**WRITTEN TASK**: Please put everything from the line containing "Image resolution: width=1134" down to the line containing "(x=41, y=29)" into a Markdown table with the columns Row and Line, numbering each row and leaving out blank lines.

**RECORDS PROVIDED**:
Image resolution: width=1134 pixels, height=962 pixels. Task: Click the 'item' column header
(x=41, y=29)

* * *

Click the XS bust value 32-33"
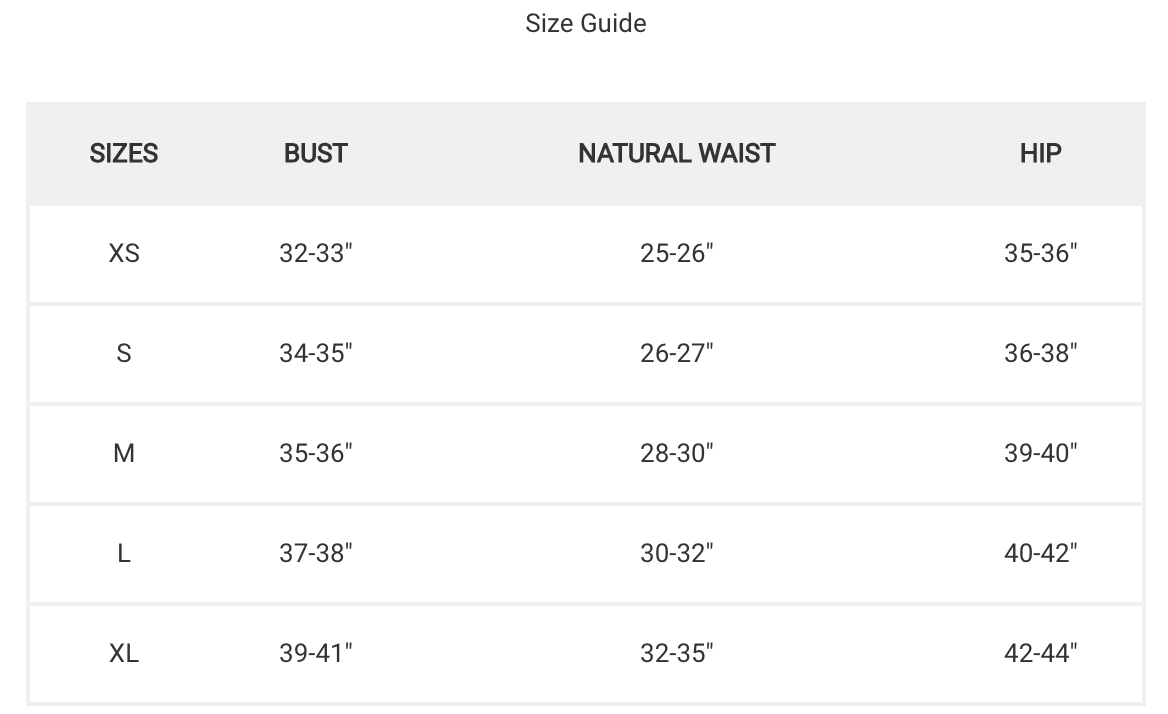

--

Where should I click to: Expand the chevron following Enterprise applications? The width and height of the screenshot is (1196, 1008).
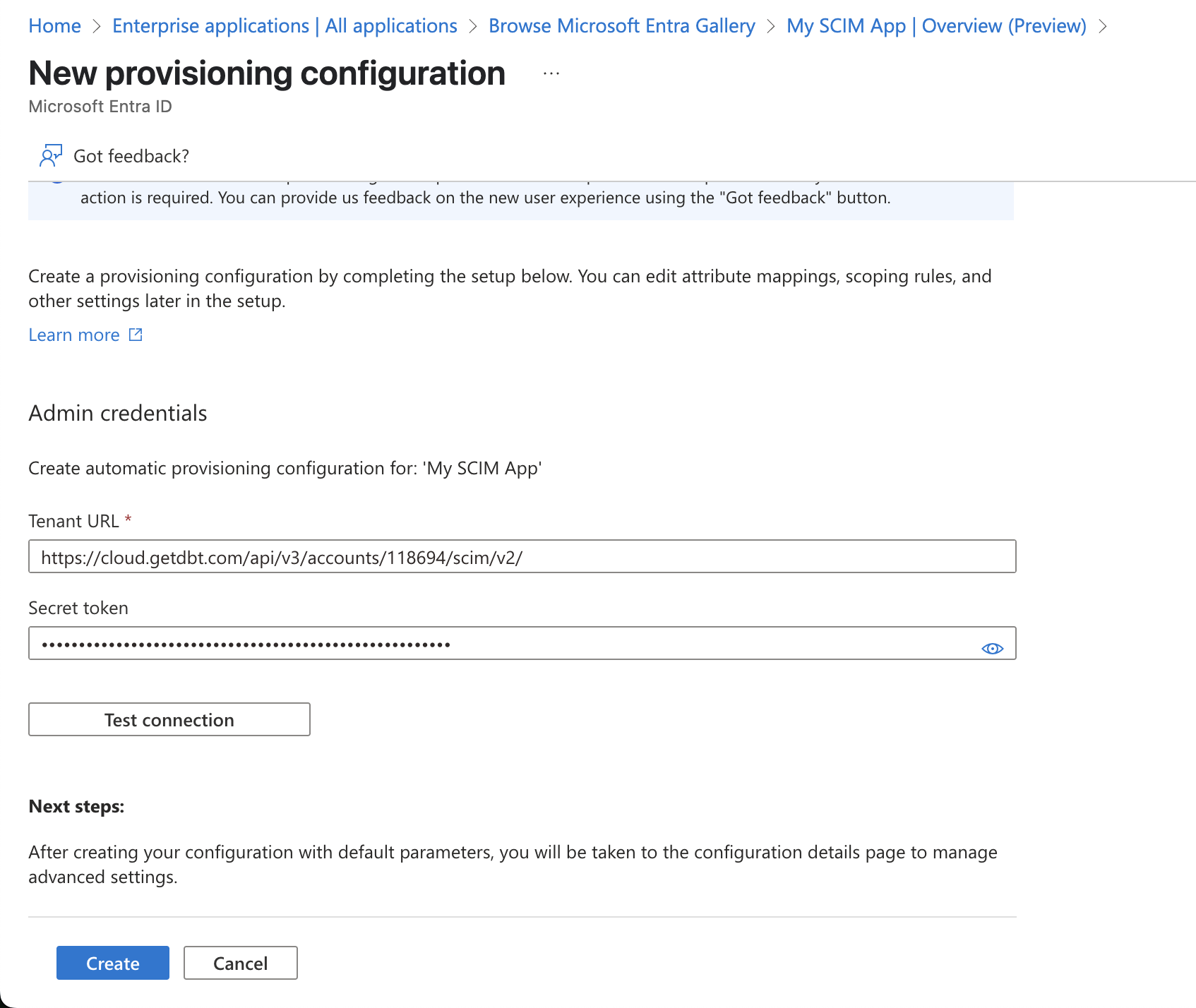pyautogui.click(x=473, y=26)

**SOLUTION**:
| Row | Line |
|---|---|
| 1 | Image resolution: width=1134 pixels, height=962 pixels. Task: Click the 'item' column header |
| 2 | (x=41, y=29) |